Permitting Reform Principles and Proposals:

  1. Establish a timeline for NEPA reviews detailing a deadline for environmental impact statements and environmental assessments.
  2. Empower the President to designate and update a diverse list of critical infrastructure projects to prioritize federal permitting on.
  3. Expand eligibility for the Federal Permitting Improvement Steering Council programs to include energy projects, new technologies, critical minerals and mining, and others.
  4. A single lead agency should be designated following a project application to oversee and issue a single environmental review and a uniform purpose of need statement.
  5. Clarify FERC jurisdiction on interstate hydrogen pipelines, associated facilities, and the economic factors associated with these assets.
  6. Establish a statute of limitations and deadline to file lawsuits against issued permits.

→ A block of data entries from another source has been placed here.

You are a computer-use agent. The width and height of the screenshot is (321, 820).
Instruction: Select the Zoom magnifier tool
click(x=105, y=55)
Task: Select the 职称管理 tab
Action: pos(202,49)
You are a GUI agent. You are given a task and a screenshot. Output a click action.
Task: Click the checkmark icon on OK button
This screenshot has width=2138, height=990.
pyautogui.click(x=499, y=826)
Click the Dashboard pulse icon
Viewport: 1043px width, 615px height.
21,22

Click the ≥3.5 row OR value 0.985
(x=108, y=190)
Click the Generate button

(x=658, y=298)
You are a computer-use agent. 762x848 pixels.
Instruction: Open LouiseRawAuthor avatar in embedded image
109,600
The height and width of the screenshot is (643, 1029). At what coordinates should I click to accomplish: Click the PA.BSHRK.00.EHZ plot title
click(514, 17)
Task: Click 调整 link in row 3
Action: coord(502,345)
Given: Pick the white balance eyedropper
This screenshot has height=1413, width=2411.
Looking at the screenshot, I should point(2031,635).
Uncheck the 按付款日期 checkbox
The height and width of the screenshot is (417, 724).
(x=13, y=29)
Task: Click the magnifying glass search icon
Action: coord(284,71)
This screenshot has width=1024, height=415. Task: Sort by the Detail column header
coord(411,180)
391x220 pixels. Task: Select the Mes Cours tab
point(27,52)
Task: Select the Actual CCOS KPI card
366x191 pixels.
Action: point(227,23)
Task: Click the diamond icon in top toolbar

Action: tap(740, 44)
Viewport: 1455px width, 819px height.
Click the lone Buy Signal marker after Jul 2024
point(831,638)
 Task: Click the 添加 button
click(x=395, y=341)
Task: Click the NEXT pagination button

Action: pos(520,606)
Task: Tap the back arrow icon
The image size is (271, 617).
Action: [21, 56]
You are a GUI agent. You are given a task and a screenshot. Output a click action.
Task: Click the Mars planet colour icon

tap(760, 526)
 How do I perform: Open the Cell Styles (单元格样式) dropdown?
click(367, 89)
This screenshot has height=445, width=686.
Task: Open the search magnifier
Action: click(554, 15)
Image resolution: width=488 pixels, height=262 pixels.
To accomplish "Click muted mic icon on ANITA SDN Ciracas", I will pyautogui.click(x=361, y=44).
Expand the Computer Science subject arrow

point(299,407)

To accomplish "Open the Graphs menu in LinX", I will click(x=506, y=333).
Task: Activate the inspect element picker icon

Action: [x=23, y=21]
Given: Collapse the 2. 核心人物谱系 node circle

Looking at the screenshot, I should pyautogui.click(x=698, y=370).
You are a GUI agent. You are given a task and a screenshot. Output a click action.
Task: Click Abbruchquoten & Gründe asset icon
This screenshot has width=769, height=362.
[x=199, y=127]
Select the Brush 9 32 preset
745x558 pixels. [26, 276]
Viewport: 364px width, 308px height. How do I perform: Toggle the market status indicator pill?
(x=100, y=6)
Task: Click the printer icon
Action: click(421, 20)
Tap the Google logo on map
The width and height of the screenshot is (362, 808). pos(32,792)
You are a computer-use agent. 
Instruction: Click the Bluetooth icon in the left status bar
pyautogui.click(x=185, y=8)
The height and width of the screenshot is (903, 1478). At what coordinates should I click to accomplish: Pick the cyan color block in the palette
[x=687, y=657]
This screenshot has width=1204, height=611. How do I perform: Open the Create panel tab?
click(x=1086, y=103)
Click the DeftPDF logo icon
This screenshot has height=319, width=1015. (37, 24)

  7. Congress should codify and encourage the use of tiering, allowing projects of similar types to build their analysis on previous environmental assessments and existing studies.
  8. Develop a process with greater transparency and oversight. Combining this process with public notifications would aid in ensuring projects are easily and closely tracked by stakeholders and government officials.
  9. Congress must fully fund CEQ, FPISC, Department of Commerce and other federal agencies, and the various agency staff with NEPA responsibilities to ensure timely completion of reviews.
  10. Allow applicants, contractors, and local communities to participate in the preparation of documents for the NEPA review process.
  11. Section 401 of the Clean Water Act must be revised to limit the timeline for certification decisions by states.
  12. Strengthen FERC’s authority as the lead agency to permit electric transmission and natural gas pipeline projects and require federal, state and tribal agencies with a review role to participate simultaneously with and on a timeline determined by FERC, instead of on a separate and staggered basis. Additionally, Congress to the greatest extent possible, should expand categorical exclusions for the building of transmission lines.